[What is being asked] In the records below, find the line that contains "خیرالراحمین (569, 1539)" and the line that contains "کریم (632, 1776)", then retype exactly those two lines and every line between them.

[Supplied records]
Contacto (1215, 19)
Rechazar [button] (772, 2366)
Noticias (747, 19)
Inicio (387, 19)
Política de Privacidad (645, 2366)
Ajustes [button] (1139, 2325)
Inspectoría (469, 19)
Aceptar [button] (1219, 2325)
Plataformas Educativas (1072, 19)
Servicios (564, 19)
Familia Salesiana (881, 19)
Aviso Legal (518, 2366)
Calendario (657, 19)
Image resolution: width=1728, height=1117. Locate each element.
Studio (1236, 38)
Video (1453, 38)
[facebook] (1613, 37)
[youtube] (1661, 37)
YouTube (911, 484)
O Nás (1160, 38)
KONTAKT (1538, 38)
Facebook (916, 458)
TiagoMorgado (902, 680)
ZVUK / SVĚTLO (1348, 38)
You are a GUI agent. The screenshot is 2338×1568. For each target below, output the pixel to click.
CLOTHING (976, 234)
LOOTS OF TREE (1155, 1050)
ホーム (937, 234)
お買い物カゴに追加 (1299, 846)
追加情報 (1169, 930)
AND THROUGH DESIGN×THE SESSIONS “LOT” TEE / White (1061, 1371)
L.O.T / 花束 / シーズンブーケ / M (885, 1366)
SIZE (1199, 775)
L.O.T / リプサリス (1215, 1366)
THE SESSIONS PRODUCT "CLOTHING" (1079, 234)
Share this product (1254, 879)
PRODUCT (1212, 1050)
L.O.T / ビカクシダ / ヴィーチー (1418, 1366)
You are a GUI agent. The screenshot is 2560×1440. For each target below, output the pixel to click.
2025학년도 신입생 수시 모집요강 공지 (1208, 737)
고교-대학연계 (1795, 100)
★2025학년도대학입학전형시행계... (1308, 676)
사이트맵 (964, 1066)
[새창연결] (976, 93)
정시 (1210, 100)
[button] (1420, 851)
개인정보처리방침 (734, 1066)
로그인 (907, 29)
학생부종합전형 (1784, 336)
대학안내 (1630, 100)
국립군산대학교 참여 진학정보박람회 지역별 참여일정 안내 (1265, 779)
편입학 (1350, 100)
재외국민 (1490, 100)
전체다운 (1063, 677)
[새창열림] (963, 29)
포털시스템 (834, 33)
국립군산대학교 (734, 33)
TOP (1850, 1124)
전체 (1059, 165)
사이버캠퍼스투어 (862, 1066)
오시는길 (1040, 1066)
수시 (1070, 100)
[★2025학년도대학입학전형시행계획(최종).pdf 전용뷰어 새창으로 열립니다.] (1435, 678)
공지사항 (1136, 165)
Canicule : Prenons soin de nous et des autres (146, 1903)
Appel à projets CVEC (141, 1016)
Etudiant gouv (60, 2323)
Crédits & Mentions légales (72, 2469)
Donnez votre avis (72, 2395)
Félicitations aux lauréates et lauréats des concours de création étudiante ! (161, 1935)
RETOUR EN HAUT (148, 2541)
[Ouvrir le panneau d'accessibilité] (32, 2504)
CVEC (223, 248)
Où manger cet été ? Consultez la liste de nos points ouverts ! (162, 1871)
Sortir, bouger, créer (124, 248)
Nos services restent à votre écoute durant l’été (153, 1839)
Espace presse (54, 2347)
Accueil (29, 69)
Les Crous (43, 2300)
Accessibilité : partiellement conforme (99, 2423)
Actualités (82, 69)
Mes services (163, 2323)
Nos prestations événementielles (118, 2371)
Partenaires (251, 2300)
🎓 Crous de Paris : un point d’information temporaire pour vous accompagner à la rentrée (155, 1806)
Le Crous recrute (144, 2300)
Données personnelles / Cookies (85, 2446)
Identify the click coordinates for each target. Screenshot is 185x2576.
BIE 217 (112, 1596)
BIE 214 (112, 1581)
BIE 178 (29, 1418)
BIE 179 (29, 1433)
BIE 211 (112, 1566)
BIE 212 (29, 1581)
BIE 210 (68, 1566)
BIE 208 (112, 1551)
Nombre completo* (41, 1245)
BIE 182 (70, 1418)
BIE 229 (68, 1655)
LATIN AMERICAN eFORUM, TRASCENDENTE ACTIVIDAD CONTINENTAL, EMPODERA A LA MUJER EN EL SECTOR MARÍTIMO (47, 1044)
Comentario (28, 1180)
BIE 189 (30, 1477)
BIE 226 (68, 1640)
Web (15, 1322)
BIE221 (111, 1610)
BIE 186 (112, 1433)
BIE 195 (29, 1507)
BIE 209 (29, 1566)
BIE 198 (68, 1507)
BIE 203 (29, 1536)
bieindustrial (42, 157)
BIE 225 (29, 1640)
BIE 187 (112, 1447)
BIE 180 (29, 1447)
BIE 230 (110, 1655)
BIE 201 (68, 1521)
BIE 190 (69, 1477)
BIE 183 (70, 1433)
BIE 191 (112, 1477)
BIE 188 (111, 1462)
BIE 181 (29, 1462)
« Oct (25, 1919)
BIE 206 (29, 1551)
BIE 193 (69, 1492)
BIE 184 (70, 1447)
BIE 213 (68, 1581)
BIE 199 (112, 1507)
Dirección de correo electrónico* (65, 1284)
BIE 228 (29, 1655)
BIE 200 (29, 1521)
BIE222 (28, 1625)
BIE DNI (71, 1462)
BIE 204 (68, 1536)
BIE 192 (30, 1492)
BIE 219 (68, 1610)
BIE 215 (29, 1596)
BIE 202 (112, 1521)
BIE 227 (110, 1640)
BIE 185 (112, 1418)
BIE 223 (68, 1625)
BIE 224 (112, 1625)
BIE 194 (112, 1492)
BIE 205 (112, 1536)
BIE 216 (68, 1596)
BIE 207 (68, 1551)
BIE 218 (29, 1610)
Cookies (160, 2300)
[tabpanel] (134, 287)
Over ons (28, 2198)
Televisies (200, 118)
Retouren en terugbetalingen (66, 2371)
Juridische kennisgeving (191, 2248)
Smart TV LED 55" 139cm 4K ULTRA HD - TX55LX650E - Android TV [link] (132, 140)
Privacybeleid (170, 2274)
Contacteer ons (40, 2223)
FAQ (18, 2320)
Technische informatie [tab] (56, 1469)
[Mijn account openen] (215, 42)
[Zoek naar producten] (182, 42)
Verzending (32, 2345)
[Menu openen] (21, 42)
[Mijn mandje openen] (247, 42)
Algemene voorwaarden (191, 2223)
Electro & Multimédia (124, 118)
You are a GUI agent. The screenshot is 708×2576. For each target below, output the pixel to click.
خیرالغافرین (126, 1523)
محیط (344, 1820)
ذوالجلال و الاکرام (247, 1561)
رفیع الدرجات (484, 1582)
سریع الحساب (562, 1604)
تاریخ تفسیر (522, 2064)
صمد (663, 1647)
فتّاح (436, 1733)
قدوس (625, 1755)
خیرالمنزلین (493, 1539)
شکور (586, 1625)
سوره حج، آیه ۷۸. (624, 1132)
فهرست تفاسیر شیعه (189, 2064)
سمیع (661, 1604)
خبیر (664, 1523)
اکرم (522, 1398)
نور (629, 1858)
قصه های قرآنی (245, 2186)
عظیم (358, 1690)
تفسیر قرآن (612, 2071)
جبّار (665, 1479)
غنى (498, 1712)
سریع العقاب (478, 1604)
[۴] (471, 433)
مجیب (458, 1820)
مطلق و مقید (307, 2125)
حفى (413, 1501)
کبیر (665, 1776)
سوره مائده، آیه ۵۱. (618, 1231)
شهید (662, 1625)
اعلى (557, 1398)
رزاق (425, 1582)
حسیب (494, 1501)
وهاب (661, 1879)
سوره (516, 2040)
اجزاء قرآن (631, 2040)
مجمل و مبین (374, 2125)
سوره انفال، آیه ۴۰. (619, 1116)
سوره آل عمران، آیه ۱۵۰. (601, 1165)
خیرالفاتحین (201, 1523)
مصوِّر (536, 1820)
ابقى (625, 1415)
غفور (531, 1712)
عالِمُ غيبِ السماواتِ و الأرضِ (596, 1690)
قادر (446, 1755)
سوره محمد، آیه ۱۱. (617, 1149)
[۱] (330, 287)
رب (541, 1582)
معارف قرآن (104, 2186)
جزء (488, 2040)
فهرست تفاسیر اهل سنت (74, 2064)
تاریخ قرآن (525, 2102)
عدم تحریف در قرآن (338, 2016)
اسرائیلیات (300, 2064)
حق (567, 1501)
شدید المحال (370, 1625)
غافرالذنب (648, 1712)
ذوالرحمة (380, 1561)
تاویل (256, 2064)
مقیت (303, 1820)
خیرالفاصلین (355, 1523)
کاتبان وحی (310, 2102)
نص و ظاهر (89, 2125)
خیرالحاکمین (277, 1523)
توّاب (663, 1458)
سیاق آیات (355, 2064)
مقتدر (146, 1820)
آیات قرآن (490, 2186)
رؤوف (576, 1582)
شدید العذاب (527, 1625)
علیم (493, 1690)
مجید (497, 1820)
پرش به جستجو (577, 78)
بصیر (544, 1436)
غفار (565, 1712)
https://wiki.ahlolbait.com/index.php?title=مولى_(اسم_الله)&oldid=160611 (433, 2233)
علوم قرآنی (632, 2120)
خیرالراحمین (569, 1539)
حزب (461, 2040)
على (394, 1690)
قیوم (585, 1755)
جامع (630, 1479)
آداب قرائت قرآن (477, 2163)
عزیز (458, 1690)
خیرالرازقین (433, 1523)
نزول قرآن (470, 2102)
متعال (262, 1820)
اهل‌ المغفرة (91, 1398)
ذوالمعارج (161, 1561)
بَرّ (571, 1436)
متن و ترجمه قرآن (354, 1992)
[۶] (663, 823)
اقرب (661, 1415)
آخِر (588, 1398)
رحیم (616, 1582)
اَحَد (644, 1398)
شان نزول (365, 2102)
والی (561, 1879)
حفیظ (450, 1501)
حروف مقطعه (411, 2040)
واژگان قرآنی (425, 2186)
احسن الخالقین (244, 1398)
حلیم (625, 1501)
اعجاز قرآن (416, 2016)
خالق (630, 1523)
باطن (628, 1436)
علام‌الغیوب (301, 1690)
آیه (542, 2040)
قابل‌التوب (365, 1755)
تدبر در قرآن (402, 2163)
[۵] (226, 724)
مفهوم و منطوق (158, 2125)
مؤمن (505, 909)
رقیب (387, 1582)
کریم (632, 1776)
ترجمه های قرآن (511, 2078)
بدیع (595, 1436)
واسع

[Answer space]
خیرالراحمین (569, 1539)
حزب (461, 2040)
على (394, 1690)
قیوم (585, 1755)
جامع (630, 1479)
آداب قرائت قرآن (477, 2163)
عزیز (458, 1690)
خیرالرازقین (433, 1523)
نزول قرآن (470, 2102)
متعال (262, 1820)
اهل‌ المغفرة (91, 1398)
ذوالمعارج (161, 1561)
بَرّ (571, 1436)
متن و ترجمه قرآن (354, 1992)
[۶] (663, 823)
اقرب (661, 1415)
آخِر (588, 1398)
رحیم (616, 1582)
اَحَد (644, 1398)
شان نزول (365, 2102)
والی (561, 1879)
حفیظ (450, 1501)
حروف مقطعه (411, 2040)
واژگان قرآنی (425, 2186)
احسن الخالقین (244, 1398)
حلیم (625, 1501)
اعجاز قرآن (416, 2016)
خالق (630, 1523)
باطن (628, 1436)
علام‌الغیوب (301, 1690)
آیه (542, 2040)
قابل‌التوب (365, 1755)
تدبر در قرآن (402, 2163)
[۵] (226, 724)
مفهوم و منطوق (158, 2125)
مؤمن (505, 909)
رقیب (387, 1582)
کریم (632, 1776)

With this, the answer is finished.